Published online by Cambridge University Press:  09 July 2018

M. Wilkinson
Affiliation:
Department of Geology and Applied Geology, Glasgow University, Glasgow G12 8QQ, UK
A. E. Fallick
Affiliation:
Isotope Geology Unit, Scottish Universities Research and Reactor Centre, East Kilbride G75 0QU, UK
G. M. J. Keaney
Affiliation:
Department of Geology and Applied Geology, Glasgow University, Glasgow G12 8QQ, UK
R. S. Haszeldine
Affiliation:
Department of Geology and Applied Geology, Glasgow University, Glasgow G12 8QQ, UK
W. J. McHardy
Affiliation:
Macaulay Land Use Research Institute, Craigiebuckler, Aberdeen AB9 2QJ, UK

Abstract

The extent to which the diagenesis of sedimentary sequences within the UK North Sea is influenced by the passage of meteoric water is subject of current debate.
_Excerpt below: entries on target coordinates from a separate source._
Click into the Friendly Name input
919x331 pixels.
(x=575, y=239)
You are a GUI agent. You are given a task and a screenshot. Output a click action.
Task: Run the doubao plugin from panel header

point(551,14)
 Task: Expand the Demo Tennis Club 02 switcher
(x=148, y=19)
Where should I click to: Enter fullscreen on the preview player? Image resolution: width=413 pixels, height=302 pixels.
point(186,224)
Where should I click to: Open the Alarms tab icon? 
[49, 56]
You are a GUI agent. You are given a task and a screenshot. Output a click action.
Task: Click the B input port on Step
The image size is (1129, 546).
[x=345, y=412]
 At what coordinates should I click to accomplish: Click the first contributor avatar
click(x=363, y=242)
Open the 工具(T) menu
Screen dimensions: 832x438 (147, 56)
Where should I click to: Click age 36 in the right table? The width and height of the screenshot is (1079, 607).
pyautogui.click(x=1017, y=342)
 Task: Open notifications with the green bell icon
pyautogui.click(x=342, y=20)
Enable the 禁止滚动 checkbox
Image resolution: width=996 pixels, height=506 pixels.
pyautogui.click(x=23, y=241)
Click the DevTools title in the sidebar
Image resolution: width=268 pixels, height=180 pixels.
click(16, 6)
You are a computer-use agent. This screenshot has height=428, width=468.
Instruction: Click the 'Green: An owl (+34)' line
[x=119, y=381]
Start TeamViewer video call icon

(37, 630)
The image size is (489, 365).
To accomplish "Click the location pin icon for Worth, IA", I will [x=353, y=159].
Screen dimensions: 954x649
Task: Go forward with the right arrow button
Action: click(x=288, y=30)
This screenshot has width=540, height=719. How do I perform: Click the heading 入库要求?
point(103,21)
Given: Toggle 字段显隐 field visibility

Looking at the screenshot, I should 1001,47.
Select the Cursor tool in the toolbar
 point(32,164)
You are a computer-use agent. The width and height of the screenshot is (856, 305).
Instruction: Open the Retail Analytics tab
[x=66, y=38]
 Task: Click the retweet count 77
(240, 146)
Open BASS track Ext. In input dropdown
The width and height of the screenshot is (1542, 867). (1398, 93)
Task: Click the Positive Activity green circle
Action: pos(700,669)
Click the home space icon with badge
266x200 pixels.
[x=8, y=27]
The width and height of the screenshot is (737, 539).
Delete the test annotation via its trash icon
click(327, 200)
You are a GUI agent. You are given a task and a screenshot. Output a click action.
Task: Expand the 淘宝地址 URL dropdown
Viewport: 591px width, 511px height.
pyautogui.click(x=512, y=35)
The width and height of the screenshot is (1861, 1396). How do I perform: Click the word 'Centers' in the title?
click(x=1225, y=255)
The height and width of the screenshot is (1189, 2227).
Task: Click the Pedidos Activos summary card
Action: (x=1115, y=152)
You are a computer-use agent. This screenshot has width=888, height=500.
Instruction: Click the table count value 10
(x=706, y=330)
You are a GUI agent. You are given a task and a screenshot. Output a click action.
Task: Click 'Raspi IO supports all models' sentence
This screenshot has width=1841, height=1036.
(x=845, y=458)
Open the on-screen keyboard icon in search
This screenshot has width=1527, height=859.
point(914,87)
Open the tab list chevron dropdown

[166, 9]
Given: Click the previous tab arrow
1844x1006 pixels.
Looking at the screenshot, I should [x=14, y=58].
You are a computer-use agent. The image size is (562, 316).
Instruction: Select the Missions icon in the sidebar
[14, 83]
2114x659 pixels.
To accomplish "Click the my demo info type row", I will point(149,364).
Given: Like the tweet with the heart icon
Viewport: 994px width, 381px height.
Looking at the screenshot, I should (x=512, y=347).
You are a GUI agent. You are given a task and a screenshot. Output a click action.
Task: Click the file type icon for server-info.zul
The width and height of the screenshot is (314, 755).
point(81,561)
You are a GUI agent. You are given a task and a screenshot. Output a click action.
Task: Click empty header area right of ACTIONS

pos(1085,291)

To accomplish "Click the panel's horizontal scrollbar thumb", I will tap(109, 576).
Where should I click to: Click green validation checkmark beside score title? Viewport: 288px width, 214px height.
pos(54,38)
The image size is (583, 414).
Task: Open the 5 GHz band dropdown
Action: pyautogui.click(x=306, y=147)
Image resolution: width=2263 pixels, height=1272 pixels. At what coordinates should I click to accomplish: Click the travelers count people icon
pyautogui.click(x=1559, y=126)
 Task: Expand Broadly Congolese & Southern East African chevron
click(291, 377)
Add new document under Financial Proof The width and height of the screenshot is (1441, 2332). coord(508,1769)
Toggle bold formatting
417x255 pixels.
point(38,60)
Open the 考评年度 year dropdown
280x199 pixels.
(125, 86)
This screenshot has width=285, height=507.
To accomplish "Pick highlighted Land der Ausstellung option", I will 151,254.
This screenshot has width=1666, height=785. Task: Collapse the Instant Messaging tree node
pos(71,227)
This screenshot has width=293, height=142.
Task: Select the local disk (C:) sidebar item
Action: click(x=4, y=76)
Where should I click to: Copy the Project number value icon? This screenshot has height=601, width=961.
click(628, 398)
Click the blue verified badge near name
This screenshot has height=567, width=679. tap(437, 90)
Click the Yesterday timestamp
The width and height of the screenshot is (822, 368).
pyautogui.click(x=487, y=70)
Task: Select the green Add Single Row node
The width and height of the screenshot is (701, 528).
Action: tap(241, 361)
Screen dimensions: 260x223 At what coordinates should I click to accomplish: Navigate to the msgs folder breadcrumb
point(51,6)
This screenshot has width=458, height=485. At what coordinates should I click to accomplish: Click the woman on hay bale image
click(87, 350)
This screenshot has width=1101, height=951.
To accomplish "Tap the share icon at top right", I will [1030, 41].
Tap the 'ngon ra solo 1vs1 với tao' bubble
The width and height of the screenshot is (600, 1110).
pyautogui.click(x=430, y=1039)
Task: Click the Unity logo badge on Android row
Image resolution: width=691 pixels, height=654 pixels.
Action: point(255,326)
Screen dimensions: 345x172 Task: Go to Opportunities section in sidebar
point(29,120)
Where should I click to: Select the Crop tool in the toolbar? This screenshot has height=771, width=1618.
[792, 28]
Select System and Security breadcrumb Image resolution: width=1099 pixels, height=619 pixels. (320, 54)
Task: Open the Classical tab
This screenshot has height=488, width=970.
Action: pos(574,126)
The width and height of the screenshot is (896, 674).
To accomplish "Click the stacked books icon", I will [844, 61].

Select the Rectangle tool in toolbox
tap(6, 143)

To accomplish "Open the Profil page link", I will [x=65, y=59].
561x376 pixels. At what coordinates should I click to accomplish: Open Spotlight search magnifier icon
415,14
Petrographic (SEM, TEM, thinsection) observation and stable isotope ratios from authigenic illite separates are used to deduce the pore-fluid evolution of the Fulmar Formation within well 29/10-2 from the Central Graben, with emphasis on the past importance of meteoric water flushing.

Petrographic observation shows the illite to have two modes of occurrence (pore-filling and as pseudomorphs after feldspar). These can be equated with two authigenic crystal morphologies (plates and laths) observed by TEM within illite separates prepared for isotopic analysis. The laths are equated with late stage ‘hairy’ pore-filling illite, the plates with illite pseudomorphs after feldspar which are difficult to date petrographically.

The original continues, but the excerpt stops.